→ **EXERCISE TEXT**
- Opening Delimiter -

If you're asking about your son, you must have been finding life very hard. Even if the 15yo isn't yours, you must care a lot to be making the enquiry. I am really sorry to learn about your trouble and his. Hepc is truly nasty and the NHS does not always deal with patients suffering with it well. We all know the NHS is hampered by lack of funds and the professionals in it operate in a difficult environment for that and other reasons, though most do their best. All this can upset patients and their loved ones, causing huge pain, frustration and feelings of helplessness. I speak as one who knows and wishes he didn't!
I followed the link Dr F gives in his response to you and it made me feel much more optimistic, as I had the feeling it would before I clicked on it. I hope and trust it has had that effect on you.
You have probably already realised what a good man James Freeman is and have some idea of what he and his supporters have managed to achieve. You may not quite believe that what you've found is real, but it is. I may not have felt well enough to write this post early on a Sunday morning without the treatment FHC made possible, but actually I'm pretty good, and so are lots of other people whose stories you can find here. They are a very warm and supportive group and have done a lot for me, just as they will for you.
All the best to both of you,
G3a. Probably infected 40 years ago.
Diagnosed July 2015
7/7/2015: ALP 69, ALT 209, WBC 5.8, VL 40,000. Fibroscan 9.5 Kpa.

- Closing Delimiter -

→ **HOW TO COMPLETE THIS TASK**
Retype the passage of the forum post from "You have probably" up to and including "40 years ago.".

→ **RECORDED INFORMATION**

- Opening Delimiter -

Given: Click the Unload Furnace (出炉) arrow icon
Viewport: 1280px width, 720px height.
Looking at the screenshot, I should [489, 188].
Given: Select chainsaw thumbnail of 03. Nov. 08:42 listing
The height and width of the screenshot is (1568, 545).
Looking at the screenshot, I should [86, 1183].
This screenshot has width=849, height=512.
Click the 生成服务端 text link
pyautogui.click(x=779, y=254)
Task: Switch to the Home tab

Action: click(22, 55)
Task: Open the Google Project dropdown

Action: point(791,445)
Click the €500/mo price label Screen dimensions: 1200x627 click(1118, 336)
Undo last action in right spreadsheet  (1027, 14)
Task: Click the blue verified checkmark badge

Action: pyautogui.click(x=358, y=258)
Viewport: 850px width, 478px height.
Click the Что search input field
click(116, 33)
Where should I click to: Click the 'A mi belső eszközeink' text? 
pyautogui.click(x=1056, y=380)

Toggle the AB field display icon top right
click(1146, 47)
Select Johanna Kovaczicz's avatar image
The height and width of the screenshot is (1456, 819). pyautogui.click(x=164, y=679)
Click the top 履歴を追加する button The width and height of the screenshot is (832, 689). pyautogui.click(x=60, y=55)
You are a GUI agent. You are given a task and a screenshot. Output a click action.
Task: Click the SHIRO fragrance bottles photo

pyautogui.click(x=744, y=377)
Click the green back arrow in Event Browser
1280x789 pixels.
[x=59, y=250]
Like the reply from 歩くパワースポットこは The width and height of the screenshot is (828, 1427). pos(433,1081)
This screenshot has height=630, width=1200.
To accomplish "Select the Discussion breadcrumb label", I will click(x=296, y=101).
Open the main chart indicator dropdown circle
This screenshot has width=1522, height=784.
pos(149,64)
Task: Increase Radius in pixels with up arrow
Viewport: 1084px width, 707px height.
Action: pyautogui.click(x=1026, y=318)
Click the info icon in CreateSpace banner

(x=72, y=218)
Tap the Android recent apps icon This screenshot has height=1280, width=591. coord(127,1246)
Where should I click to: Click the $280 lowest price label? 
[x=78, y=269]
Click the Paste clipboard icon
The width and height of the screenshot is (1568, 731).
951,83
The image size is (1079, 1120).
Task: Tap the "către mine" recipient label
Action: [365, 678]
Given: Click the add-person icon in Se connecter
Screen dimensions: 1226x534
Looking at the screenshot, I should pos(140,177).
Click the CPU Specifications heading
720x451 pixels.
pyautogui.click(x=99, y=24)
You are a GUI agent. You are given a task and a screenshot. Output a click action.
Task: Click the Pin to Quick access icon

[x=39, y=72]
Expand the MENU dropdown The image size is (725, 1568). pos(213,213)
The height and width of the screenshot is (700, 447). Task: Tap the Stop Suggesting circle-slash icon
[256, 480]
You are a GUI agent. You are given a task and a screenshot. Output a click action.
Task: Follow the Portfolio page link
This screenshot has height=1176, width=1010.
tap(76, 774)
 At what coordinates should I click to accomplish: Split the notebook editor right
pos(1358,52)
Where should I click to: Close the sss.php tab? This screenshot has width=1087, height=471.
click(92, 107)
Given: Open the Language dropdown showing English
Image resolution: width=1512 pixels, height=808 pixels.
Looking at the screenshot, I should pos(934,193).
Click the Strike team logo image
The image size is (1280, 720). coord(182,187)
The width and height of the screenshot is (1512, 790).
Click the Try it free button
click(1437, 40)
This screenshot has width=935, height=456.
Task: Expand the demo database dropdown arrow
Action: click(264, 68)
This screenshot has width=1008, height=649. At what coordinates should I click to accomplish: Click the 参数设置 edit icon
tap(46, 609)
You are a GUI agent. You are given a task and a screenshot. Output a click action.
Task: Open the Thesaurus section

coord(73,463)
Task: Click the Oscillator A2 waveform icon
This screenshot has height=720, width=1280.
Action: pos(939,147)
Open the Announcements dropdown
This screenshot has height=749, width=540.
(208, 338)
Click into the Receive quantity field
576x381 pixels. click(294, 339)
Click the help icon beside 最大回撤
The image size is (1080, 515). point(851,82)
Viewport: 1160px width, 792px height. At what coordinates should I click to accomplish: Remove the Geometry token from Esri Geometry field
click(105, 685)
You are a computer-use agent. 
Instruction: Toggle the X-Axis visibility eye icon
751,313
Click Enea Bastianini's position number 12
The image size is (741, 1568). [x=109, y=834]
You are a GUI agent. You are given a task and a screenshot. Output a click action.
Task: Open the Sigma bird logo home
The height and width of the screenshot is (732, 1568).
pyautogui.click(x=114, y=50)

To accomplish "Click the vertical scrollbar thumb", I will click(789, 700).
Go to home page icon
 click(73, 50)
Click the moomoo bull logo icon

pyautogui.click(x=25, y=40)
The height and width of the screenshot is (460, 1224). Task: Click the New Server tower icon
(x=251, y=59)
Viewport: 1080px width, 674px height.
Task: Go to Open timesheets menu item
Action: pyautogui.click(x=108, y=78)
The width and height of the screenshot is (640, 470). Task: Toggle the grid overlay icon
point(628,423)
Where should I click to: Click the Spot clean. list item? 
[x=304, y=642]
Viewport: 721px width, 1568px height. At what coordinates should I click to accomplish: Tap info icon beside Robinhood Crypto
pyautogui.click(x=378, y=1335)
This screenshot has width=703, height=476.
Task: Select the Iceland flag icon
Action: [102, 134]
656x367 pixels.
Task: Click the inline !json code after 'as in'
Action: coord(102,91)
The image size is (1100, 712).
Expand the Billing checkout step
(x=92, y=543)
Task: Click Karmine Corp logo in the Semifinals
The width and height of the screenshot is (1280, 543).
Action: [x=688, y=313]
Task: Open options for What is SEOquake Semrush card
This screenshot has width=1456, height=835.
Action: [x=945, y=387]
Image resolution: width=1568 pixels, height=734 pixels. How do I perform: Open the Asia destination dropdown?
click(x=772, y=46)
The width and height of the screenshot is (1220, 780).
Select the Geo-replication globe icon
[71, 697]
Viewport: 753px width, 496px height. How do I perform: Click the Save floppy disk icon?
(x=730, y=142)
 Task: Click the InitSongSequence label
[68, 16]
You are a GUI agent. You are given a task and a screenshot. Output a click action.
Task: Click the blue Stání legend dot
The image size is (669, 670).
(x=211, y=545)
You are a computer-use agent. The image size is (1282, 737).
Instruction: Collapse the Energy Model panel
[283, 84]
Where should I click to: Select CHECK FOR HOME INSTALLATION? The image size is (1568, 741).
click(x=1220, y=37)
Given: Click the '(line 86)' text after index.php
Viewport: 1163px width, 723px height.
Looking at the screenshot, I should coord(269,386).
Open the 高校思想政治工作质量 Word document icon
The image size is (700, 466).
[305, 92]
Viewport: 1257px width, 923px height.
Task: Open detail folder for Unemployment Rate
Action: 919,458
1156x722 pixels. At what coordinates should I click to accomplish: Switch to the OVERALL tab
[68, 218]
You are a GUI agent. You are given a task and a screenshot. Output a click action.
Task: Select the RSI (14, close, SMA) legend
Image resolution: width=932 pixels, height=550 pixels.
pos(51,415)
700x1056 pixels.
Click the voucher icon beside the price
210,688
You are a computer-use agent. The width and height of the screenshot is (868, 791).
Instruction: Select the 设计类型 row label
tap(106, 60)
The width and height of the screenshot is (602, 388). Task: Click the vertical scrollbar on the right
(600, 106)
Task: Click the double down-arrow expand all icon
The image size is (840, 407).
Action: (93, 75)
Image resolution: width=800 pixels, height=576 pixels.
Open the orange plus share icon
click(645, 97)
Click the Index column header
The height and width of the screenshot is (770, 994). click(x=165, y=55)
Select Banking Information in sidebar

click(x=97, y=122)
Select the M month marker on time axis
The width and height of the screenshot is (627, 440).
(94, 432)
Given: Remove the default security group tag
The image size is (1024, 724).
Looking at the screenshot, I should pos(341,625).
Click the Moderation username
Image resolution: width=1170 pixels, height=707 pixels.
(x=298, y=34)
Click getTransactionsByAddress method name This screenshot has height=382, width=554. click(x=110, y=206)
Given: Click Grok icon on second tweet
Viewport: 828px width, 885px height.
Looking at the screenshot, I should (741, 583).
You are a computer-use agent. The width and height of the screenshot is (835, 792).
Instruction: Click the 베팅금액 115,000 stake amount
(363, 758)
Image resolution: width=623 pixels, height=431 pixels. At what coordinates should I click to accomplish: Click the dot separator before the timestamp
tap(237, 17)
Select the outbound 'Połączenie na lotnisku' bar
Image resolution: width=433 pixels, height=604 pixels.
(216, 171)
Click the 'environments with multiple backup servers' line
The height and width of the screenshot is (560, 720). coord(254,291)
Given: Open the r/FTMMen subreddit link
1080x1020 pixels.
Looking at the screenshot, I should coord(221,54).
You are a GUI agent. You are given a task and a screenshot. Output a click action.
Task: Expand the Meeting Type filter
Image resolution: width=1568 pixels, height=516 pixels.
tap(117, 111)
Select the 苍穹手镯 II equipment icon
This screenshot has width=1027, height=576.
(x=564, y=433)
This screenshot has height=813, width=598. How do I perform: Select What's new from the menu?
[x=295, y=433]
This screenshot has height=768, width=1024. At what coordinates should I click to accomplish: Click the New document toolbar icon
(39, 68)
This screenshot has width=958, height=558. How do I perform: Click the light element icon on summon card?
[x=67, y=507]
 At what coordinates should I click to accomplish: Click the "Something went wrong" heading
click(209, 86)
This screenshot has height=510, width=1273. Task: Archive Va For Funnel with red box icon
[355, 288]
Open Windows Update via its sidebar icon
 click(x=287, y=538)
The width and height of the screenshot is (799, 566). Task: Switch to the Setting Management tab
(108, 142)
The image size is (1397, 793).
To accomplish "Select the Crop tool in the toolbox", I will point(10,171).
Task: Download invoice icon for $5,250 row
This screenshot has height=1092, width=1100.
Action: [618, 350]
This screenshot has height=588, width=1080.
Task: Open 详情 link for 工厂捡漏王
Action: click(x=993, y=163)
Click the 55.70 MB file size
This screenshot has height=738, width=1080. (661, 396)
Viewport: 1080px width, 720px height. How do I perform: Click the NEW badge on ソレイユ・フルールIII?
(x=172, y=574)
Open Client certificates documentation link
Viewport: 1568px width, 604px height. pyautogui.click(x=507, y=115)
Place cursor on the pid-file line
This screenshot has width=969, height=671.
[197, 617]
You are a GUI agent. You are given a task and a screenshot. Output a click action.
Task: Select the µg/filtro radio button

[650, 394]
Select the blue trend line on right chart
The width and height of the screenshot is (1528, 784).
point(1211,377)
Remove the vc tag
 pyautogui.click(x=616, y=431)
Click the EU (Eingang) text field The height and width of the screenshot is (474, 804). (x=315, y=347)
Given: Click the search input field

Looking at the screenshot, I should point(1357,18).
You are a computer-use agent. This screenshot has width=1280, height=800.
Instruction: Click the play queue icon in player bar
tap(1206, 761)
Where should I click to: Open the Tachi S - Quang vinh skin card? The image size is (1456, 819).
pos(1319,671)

- Closing Delimiter -

→ **RESULT OF THIS TASK**
You have probably already realised what a good man James Freeman is and have some idea of what he and his supporters have managed to achieve. You may not quite believe that what you've found is real, but it is. I may not have felt well enough to write this post early on a Sunday morning without the treatment FHC made possible, but actually I'm pretty good, and so are lots of other people whose stories you can find here. They are a very warm and supportive group and have done a lot for me, just as they will for you.
All the best to both of you,
G3a. Probably infected 40 years ago.